Assigned task: Set all the entries down again, unaltered.

(Stored records)
== Segment start ==

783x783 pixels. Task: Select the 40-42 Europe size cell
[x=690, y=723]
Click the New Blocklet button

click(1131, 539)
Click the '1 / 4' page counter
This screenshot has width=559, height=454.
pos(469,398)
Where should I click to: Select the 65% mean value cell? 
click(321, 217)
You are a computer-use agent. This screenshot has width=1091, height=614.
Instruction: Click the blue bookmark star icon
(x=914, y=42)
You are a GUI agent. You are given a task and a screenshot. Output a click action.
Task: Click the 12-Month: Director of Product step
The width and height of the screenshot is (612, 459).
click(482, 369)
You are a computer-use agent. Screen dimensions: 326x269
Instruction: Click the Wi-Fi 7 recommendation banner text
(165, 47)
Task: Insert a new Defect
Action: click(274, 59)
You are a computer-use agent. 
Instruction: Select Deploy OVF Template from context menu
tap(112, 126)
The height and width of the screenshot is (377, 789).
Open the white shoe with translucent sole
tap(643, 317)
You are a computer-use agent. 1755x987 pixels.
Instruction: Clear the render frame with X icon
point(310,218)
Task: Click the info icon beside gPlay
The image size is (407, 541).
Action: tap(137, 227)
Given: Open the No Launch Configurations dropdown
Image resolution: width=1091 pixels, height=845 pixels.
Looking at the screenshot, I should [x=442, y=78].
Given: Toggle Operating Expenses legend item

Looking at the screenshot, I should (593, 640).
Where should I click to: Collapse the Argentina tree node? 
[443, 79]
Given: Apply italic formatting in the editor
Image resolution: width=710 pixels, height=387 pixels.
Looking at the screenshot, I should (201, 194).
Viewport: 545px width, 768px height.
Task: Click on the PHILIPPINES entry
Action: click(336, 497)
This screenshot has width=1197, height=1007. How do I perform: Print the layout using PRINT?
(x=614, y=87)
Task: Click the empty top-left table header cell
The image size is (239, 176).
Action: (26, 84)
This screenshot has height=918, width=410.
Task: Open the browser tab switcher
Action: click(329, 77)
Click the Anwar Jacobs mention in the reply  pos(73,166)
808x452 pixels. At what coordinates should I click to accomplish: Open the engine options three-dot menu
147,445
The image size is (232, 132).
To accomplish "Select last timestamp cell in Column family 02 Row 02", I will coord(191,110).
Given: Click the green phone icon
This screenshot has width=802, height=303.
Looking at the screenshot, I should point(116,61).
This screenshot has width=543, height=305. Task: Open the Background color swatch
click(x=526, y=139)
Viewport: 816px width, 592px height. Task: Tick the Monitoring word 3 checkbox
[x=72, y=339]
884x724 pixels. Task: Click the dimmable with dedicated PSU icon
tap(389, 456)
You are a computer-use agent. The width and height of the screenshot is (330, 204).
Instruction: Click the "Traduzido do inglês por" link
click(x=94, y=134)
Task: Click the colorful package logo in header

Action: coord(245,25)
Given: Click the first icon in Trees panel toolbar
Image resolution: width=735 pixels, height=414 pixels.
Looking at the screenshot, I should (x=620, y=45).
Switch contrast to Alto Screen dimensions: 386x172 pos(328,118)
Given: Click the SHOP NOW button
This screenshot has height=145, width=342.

== Segment end ==

Task response:
783x783 pixels. Task: Select the 40-42 Europe size cell
[x=690, y=723]
Click the New Blocklet button

click(1131, 539)
Click the '1 / 4' page counter
This screenshot has width=559, height=454.
pos(469,398)
Where should I click to: Select the 65% mean value cell? 
click(321, 217)
You are a computer-use agent. This screenshot has width=1091, height=614.
Instruction: Click the blue bookmark star icon
(x=914, y=42)
You are a GUI agent. You are given a task and a screenshot. Output a click action.
Task: Click the 12-Month: Director of Product step
The width and height of the screenshot is (612, 459).
click(482, 369)
You are a computer-use agent. Screen dimensions: 326x269
Instruction: Click the Wi-Fi 7 recommendation banner text
(165, 47)
Task: Insert a new Defect
Action: click(274, 59)
You are a computer-use agent. 
Instruction: Select Deploy OVF Template from context menu
tap(112, 126)
The height and width of the screenshot is (377, 789).
Open the white shoe with translucent sole
tap(643, 317)
You are a computer-use agent. 1755x987 pixels.
Instruction: Clear the render frame with X icon
point(310,218)
Task: Click the info icon beside gPlay
The image size is (407, 541).
Action: tap(137, 227)
Given: Open the No Launch Configurations dropdown
Image resolution: width=1091 pixels, height=845 pixels.
Looking at the screenshot, I should [x=442, y=78].
Given: Toggle Operating Expenses legend item

Looking at the screenshot, I should (593, 640).
Where should I click to: Collapse the Argentina tree node? 
[443, 79]
Given: Apply italic formatting in the editor
Image resolution: width=710 pixels, height=387 pixels.
Looking at the screenshot, I should (201, 194).
Viewport: 545px width, 768px height.
Task: Click on the PHILIPPINES entry
Action: click(336, 497)
This screenshot has width=1197, height=1007. How do I perform: Print the layout using PRINT?
(x=614, y=87)
Task: Click the empty top-left table header cell
The image size is (239, 176).
Action: (26, 84)
This screenshot has height=918, width=410.
Task: Open the browser tab switcher
Action: click(329, 77)
Click the Anwar Jacobs mention in the reply  pos(73,166)
808x452 pixels. At what coordinates should I click to accomplish: Open the engine options three-dot menu
147,445
The image size is (232, 132).
To accomplish "Select last timestamp cell in Column family 02 Row 02", I will coord(191,110).
Given: Click the green phone icon
This screenshot has width=802, height=303.
Looking at the screenshot, I should point(116,61).
This screenshot has width=543, height=305. Task: Open the Background color swatch
click(x=526, y=139)
Viewport: 816px width, 592px height. Task: Tick the Monitoring word 3 checkbox
[x=72, y=339]
884x724 pixels. Task: Click the dimmable with dedicated PSU icon
tap(389, 456)
You are a computer-use agent. The width and height of the screenshot is (330, 204).
Instruction: Click the "Traduzido do inglês por" link
click(x=94, y=134)
Task: Click the colorful package logo in header

Action: coord(245,25)
Given: Click the first icon in Trees panel toolbar
Image resolution: width=735 pixels, height=414 pixels.
Looking at the screenshot, I should (x=620, y=45).
Switch contrast to Alto Screen dimensions: 386x172 pos(328,118)
Given: Click the SHOP NOW button
This screenshot has height=145, width=342.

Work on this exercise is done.